El peligro de un nuevo crash mientras tanto está ahí, acechante. De producirse, resulta, como poco, ingenuo pensar que habrá beneficiarios políticos inmediatos. Lo que sí está claro es que el fogonazo inflacionario disparará la desocupación y la pobreza a niveles peores que aquellos de 1989 y 2001. La coalición peronista victoriosa tampoco saldrá indemne: luce potencialmente inconsistente, e incuba tensiones internas que precipitarán y serán más difíciles de procesar que en una transición tranquila. Por lo demás, y más allá de los «destinos» de trágica memoria, ya no habrá empresas públicas que vender ni ningún prodigio salvador, como la supersoja de los 2000, sino una penuria que podría acotarse de evitar el cataclismo.

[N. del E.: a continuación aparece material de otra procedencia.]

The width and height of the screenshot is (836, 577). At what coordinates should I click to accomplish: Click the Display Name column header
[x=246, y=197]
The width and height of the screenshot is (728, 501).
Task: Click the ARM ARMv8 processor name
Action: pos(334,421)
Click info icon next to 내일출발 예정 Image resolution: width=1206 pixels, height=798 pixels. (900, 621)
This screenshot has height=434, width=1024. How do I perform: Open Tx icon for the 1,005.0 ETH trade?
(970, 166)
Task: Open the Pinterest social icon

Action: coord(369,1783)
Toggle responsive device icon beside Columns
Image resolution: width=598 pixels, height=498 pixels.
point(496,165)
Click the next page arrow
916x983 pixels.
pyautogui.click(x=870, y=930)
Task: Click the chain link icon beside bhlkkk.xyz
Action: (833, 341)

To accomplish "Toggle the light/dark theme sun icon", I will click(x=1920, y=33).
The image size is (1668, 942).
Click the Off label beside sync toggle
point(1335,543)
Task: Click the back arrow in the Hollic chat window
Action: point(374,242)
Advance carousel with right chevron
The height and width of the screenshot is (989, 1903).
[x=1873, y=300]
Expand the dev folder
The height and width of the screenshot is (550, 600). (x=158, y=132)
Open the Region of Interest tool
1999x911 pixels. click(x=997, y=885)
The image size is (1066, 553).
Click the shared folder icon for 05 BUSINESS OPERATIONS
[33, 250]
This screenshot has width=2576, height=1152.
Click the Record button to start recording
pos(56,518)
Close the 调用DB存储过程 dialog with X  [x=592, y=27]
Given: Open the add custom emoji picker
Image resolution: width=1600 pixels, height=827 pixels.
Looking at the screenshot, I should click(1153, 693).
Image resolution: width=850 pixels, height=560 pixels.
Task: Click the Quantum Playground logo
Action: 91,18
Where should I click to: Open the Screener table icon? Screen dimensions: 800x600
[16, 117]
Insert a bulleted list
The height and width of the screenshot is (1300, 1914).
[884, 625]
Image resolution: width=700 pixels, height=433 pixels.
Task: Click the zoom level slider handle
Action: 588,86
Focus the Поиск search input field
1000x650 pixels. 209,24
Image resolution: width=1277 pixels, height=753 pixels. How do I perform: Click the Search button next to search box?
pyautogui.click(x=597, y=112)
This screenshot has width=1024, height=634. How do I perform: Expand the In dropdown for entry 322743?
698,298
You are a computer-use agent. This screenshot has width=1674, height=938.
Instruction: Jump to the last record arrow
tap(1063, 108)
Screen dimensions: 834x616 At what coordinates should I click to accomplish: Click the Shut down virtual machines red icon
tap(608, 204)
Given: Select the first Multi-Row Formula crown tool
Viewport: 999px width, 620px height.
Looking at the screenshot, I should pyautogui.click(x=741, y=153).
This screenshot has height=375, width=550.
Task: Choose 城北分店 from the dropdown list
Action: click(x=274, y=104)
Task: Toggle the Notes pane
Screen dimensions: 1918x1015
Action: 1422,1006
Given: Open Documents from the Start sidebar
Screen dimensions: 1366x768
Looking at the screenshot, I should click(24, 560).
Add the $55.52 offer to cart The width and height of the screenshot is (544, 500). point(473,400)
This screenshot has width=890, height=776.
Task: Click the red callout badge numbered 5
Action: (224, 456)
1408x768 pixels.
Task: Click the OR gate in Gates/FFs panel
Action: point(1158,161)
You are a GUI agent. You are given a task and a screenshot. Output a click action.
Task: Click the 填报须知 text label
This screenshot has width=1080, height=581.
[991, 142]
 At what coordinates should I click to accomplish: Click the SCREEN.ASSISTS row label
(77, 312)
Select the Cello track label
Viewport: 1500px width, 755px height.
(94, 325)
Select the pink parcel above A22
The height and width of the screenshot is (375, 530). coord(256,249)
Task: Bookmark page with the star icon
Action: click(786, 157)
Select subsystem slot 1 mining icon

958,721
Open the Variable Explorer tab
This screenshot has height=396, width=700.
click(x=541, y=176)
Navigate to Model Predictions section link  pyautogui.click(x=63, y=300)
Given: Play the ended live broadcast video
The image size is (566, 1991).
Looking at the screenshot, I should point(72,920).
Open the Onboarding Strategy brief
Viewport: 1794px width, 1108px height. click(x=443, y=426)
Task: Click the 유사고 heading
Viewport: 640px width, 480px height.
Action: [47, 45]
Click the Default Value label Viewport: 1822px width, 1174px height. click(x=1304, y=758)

Pero de producirse como un sino trágico, el curso de los acontecimientos se les escurrirá entre las manos a todos, quedando a merced de los oportunistas providenciales, que no tardarán en aparecer. Esta vez reforzados por los riesgos de un nuevo autoritarismo que sepultará los últimos vestigios del consenso democrático de 1983. «Todos los incurables tienen cura hasta cinco minutos antes de la muerte», señalaba un Ricardo Balbín desesperado en marzo de 1976 ante la imposibilidad de un acuerdo que nos alejara de una pesadilla más honda que aquella que estábamos atravesando. Lo demás es sabido… Ojalá que la historia pueda asistir a nuestros dirigentes sobre las consecuencias de reincidir en otra pulsión fatídica.